Collected data entries

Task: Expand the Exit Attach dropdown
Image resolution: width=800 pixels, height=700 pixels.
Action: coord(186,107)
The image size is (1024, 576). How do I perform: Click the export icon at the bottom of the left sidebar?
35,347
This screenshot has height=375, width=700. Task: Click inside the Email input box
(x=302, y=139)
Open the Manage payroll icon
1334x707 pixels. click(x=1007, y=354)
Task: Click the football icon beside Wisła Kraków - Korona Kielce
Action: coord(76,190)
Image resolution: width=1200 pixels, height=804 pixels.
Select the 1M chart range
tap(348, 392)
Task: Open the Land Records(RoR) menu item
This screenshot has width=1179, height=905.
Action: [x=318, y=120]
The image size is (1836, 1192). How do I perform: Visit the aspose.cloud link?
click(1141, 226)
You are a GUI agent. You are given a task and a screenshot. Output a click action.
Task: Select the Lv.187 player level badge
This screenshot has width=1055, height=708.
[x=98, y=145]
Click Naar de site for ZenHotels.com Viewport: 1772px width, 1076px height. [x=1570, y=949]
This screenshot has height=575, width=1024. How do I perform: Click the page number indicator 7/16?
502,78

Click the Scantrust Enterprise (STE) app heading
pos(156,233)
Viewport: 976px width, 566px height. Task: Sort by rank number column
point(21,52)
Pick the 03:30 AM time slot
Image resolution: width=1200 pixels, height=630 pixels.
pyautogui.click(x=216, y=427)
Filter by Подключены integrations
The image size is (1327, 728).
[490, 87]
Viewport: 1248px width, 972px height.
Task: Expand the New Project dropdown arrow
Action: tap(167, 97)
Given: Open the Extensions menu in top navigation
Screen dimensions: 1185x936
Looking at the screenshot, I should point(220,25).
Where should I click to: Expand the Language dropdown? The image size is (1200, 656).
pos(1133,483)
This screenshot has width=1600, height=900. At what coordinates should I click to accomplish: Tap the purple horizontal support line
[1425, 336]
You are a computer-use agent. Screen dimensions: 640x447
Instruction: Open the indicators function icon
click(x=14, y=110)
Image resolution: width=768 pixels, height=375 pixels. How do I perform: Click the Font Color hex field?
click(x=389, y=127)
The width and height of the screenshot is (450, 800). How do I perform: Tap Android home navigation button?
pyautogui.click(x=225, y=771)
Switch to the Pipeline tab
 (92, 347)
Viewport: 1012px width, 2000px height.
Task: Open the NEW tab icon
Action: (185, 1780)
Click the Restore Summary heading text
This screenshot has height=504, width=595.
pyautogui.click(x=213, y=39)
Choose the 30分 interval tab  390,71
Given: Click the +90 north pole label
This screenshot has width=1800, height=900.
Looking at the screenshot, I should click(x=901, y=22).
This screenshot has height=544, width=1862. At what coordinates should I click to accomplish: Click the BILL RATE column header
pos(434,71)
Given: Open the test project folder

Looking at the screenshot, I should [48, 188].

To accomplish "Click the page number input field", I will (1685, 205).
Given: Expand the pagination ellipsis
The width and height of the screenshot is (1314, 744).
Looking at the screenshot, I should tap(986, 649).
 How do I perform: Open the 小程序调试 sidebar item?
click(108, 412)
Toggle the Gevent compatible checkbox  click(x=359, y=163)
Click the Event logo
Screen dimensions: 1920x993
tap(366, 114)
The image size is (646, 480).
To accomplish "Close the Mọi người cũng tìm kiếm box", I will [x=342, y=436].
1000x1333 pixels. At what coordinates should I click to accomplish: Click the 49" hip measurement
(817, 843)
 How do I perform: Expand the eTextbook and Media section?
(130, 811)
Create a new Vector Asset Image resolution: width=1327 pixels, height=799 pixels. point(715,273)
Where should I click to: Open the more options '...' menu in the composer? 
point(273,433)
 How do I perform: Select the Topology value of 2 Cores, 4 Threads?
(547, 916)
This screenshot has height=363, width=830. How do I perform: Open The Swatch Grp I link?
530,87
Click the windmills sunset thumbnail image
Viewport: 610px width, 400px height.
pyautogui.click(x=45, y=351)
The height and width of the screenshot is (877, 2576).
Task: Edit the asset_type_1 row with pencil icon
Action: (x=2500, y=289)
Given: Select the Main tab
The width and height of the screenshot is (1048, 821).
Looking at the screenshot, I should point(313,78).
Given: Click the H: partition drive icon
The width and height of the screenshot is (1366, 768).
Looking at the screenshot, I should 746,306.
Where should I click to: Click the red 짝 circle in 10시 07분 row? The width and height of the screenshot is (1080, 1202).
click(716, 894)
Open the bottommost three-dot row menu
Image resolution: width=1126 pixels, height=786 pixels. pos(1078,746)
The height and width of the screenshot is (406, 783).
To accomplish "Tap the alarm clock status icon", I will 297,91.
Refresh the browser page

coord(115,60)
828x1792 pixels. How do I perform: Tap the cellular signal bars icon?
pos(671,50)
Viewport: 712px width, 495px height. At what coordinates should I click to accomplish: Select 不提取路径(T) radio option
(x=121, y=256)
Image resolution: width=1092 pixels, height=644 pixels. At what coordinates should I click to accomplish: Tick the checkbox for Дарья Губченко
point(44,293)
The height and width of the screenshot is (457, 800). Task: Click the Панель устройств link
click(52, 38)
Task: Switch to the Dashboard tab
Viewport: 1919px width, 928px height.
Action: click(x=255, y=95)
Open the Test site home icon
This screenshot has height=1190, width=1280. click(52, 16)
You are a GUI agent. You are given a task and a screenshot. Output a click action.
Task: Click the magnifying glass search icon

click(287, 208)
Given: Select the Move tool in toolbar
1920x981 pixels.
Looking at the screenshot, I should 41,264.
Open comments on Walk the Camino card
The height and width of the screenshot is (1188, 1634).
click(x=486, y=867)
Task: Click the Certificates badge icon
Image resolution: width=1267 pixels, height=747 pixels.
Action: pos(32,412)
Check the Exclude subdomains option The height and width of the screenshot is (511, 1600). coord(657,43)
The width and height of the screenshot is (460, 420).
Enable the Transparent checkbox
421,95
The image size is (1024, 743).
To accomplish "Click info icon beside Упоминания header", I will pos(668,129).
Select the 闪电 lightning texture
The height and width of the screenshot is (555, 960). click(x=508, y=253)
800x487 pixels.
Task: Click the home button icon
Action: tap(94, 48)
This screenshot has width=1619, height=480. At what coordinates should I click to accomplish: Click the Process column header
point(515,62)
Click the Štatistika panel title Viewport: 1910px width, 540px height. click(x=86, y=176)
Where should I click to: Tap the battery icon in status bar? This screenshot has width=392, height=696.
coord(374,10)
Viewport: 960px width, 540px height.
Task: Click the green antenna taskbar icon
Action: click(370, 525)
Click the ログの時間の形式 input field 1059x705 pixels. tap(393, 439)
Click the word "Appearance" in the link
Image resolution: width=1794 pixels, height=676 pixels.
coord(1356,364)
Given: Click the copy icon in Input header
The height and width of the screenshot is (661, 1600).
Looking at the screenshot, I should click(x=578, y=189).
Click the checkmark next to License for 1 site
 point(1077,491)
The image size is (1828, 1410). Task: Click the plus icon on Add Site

● TASK OBJECTIVE:
Every entry should be reproduced exactly, with no part omitted.

● RESPONSE TO THE EXERCISE:
Task: Expand the Exit Attach dropdown
Image resolution: width=800 pixels, height=700 pixels.
Action: coord(186,107)
The image size is (1024, 576). How do I perform: Click the export icon at the bottom of the left sidebar?
35,347
This screenshot has height=375, width=700. Task: Click inside the Email input box
(x=302, y=139)
Open the Manage payroll icon
1334x707 pixels. click(x=1007, y=354)
Task: Click the football icon beside Wisła Kraków - Korona Kielce
Action: coord(76,190)
Image resolution: width=1200 pixels, height=804 pixels.
Select the 1M chart range
tap(348, 392)
Task: Open the Land Records(RoR) menu item
This screenshot has width=1179, height=905.
Action: [x=318, y=120]
The image size is (1836, 1192). How do I perform: Visit the aspose.cloud link?
click(1141, 226)
You are a GUI agent. You are given a task and a screenshot. Output a click action.
Task: Select the Lv.187 player level badge
This screenshot has width=1055, height=708.
[x=98, y=145]
Click Naar de site for ZenHotels.com Viewport: 1772px width, 1076px height. [x=1570, y=949]
This screenshot has height=575, width=1024. How do I perform: Click the page number indicator 7/16?
502,78

Click the Scantrust Enterprise (STE) app heading
pos(156,233)
Viewport: 976px width, 566px height. Task: Sort by rank number column
point(21,52)
Pick the 03:30 AM time slot
Image resolution: width=1200 pixels, height=630 pixels.
pyautogui.click(x=216, y=427)
Filter by Подключены integrations
The image size is (1327, 728).
[490, 87]
Viewport: 1248px width, 972px height.
Task: Expand the New Project dropdown arrow
Action: tap(167, 97)
Given: Open the Extensions menu in top navigation
Screen dimensions: 1185x936
Looking at the screenshot, I should point(220,25).
Where should I click to: Expand the Language dropdown? The image size is (1200, 656).
pos(1133,483)
This screenshot has width=1600, height=900. At what coordinates should I click to accomplish: Tap the purple horizontal support line
[1425, 336]
You are a computer-use agent. Screen dimensions: 640x447
Instruction: Open the indicators function icon
click(x=14, y=110)
Image resolution: width=768 pixels, height=375 pixels. How do I perform: Click the Font Color hex field?
click(x=389, y=127)
The width and height of the screenshot is (450, 800). How do I perform: Tap Android home navigation button?
pyautogui.click(x=225, y=771)
Switch to the Pipeline tab
 (92, 347)
Viewport: 1012px width, 2000px height.
Task: Open the NEW tab icon
Action: (185, 1780)
Click the Restore Summary heading text
This screenshot has height=504, width=595.
pyautogui.click(x=213, y=39)
Choose the 30分 interval tab  390,71
Given: Click the +90 north pole label
This screenshot has width=1800, height=900.
Looking at the screenshot, I should click(x=901, y=22).
This screenshot has height=544, width=1862. At what coordinates should I click to accomplish: Click the BILL RATE column header
pos(434,71)
Given: Open the test project folder

Looking at the screenshot, I should [48, 188].

To accomplish "Click the page number input field", I will (1685, 205).
Given: Expand the pagination ellipsis
The width and height of the screenshot is (1314, 744).
Looking at the screenshot, I should tap(986, 649).
 How do I perform: Open the 小程序调试 sidebar item?
click(108, 412)
Toggle the Gevent compatible checkbox  click(x=359, y=163)
Click the Event logo
Screen dimensions: 1920x993
tap(366, 114)
The image size is (646, 480).
To accomplish "Close the Mọi người cũng tìm kiếm box", I will [x=342, y=436].
1000x1333 pixels. At what coordinates should I click to accomplish: Click the 49" hip measurement
(817, 843)
 How do I perform: Expand the eTextbook and Media section?
(130, 811)
Create a new Vector Asset Image resolution: width=1327 pixels, height=799 pixels. point(715,273)
Where should I click to: Open the more options '...' menu in the composer? 
point(273,433)
 How do I perform: Select the Topology value of 2 Cores, 4 Threads?
(547, 916)
This screenshot has height=363, width=830. How do I perform: Open The Swatch Grp I link?
530,87
Click the windmills sunset thumbnail image
Viewport: 610px width, 400px height.
pyautogui.click(x=45, y=351)
The height and width of the screenshot is (877, 2576).
Task: Edit the asset_type_1 row with pencil icon
Action: (x=2500, y=289)
Given: Select the Main tab
The width and height of the screenshot is (1048, 821).
Looking at the screenshot, I should point(313,78).
Given: Click the H: partition drive icon
The width and height of the screenshot is (1366, 768).
Looking at the screenshot, I should 746,306.
Where should I click to: Click the red 짝 circle in 10시 07분 row? The width and height of the screenshot is (1080, 1202).
click(716, 894)
Open the bottommost three-dot row menu
Image resolution: width=1126 pixels, height=786 pixels. pos(1078,746)
The height and width of the screenshot is (406, 783).
To accomplish "Tap the alarm clock status icon", I will 297,91.
Refresh the browser page

coord(115,60)
828x1792 pixels. How do I perform: Tap the cellular signal bars icon?
pos(671,50)
Viewport: 712px width, 495px height. At what coordinates should I click to accomplish: Select 不提取路径(T) radio option
(x=121, y=256)
Image resolution: width=1092 pixels, height=644 pixels. At what coordinates should I click to accomplish: Tick the checkbox for Дарья Губченко
point(44,293)
The height and width of the screenshot is (457, 800). Task: Click the Панель устройств link
click(52, 38)
Task: Switch to the Dashboard tab
Viewport: 1919px width, 928px height.
Action: click(x=255, y=95)
Open the Test site home icon
This screenshot has height=1190, width=1280. click(52, 16)
You are a GUI agent. You are given a task and a screenshot. Output a click action.
Task: Click the magnifying glass search icon

click(287, 208)
Given: Select the Move tool in toolbar
1920x981 pixels.
Looking at the screenshot, I should 41,264.
Open comments on Walk the Camino card
The height and width of the screenshot is (1188, 1634).
click(x=486, y=867)
Task: Click the Certificates badge icon
Image resolution: width=1267 pixels, height=747 pixels.
Action: pos(32,412)
Check the Exclude subdomains option The height and width of the screenshot is (511, 1600). coord(657,43)
The width and height of the screenshot is (460, 420).
Enable the Transparent checkbox
421,95
The image size is (1024, 743).
To accomplish "Click info icon beside Упоминания header", I will pos(668,129).
Select the 闪电 lightning texture
The height and width of the screenshot is (555, 960). click(x=508, y=253)
800x487 pixels.
Task: Click the home button icon
Action: tap(94, 48)
This screenshot has width=1619, height=480. At what coordinates should I click to accomplish: Click the Process column header
point(515,62)
Click the Štatistika panel title Viewport: 1910px width, 540px height. click(x=86, y=176)
Where should I click to: Tap the battery icon in status bar? This screenshot has width=392, height=696.
coord(374,10)
Viewport: 960px width, 540px height.
Task: Click the green antenna taskbar icon
Action: click(370, 525)
Click the ログの時間の形式 input field 1059x705 pixels. tap(393, 439)
Click the word "Appearance" in the link
Image resolution: width=1794 pixels, height=676 pixels.
coord(1356,364)
Given: Click the copy icon in Input header
The height and width of the screenshot is (661, 1600).
Looking at the screenshot, I should click(x=578, y=189).
Click the checkmark next to License for 1 site
 point(1077,491)
The image size is (1828, 1410). Task: Click the plus icon on Add Site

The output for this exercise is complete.